EXCERPTED TEXT:
-- Opening Marker --

New insights come from tracing cells that scar lungs
IPF fills the delicate gas exchange region of the lung with scar tissue, progressively restricting breathing. The Duke University Medical Center researchers have discovered that some commonly held ideas about the origins of the scar-forming (fibrotic) cells are oversimplified, if not wrong.
“We are the first to show that pericytes, a population of cells previously described to play a role in the development of fibrosis in other organs, are present in fibrotic lung tissue,” said Christina Barkauskas, M.D., a pulmonary fellow in the Duke Division of Pulmonary, Allergy and Critical Care Medicine.
The team found that pericytes move from blood vessels into fibrotic regions, and were in the damaged lungs of both humans and mice. In mice, they also showed that the epithelial cells, which make up the lacy sacs called alveoli, could divide and repair the damage in the gas-exchange location, but these cells were not the source of scarring.
Idiopathic pulmonary fibrosis affects about 100,000 people in the U.S. each year and leads to death within three years of diagnosis.
The study was published the week of Nov. 28 in PNAS Plus online edition.
“We don’t know yet whether the pericytes make the scar matrix itself or just release signals that stimulate the scarring process, but either way, they are a potential target for new therapies,” said Brigid Hogan, Ph.D., senior author and chair of the Duke Department of Cell Biology.

-- Closing Marker --

INFORMATION:

-- Opening Marker --

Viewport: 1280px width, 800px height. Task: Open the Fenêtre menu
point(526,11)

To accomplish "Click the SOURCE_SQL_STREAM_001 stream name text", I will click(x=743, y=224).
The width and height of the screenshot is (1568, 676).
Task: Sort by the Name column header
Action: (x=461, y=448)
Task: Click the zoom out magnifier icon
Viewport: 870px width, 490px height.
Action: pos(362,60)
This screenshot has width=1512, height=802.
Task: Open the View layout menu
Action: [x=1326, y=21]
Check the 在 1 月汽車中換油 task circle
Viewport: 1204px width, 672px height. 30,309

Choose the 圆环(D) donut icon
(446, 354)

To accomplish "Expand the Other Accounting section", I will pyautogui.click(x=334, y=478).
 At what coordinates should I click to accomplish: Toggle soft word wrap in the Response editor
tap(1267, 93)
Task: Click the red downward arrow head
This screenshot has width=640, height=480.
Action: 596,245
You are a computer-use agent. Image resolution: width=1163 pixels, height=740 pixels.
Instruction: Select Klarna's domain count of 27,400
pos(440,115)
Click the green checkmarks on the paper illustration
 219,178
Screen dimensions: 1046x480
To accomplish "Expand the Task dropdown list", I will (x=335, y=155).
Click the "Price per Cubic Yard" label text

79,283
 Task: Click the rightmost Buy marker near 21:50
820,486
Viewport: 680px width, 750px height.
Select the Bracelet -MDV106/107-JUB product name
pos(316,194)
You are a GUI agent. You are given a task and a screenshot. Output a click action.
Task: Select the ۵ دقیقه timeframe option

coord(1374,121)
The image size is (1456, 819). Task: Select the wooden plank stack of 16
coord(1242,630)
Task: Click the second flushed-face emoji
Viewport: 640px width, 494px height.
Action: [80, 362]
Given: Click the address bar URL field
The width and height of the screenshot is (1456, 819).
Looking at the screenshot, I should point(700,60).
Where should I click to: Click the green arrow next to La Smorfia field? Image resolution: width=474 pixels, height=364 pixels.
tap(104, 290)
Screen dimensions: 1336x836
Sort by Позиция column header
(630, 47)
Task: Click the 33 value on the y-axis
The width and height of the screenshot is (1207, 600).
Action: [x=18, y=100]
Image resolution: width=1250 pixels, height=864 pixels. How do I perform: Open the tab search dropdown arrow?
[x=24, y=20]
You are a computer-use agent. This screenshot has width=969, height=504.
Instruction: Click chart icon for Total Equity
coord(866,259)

-- Closing Marker --

YOUR GOAL: Continue the article on the cells that scar lungs in idiopathic pulmonary fibrosis, picking up after its final paragraph.

RESPONSE TO THE EXERCISE:
The researchers used genetic lineage tracing to study the origin of cells that gathered in fibrotic areas. They gave several different cell types an indelible fluorescent tag and then followed the cells over time.
The cells kept the tag even if they multiplied, migrated within the lung, or differentiated into another cell type.
Paul Noble, M.D., co-author and chief of the Pulmonary Division at Duke, said that identifying the source of the lethal expansion of the scarring (fibroblast) cells is a critical missing link in understanding disease progression.
Previous studies had suggested that the epithelial cells in the alveoli are a source of fibroblast accumulation after lung injury, he said.
“This study used the newest tracing approaches to conclusively demonstrate, however, that the alveolar epithelium isn’t a significant source for fibroblast accumulation following lung injury in mice,” Noble said. “The studies suggest that there may be several sources for the scar-forming cell accumulation in fibrosis, including pericytes, which hadn’t been implicated in lung fibrosis until now.”
Noble said that the study data provide new insights into the sources of scar-forming cells and would help to target the correct cell population that causes disease progression.
Now the researchers are focusing on what these cells may make that could promote a healing process. “One idea is that perhaps in IPF these epithelial cells have lost the ability to repair damage to the lung, so that scarring continues inexorably and cannot be restrained – perhaps we could find a way to assist the repair process,” Hogan said. “Promoting the healing process might be another therapeutic approach.”
Other authors include Jason R. Rock and Yan Xue of the Duke Department of Cell Biology; Michael J. Cronce and Jiurong Liang of the Duke Division of Pulmonary, Allergy and Critical Care Medicine; and Jeffrey R. Harris of the Duke Division of Cellular Therapy. Jason Rock is now with the University of California — San Francisco.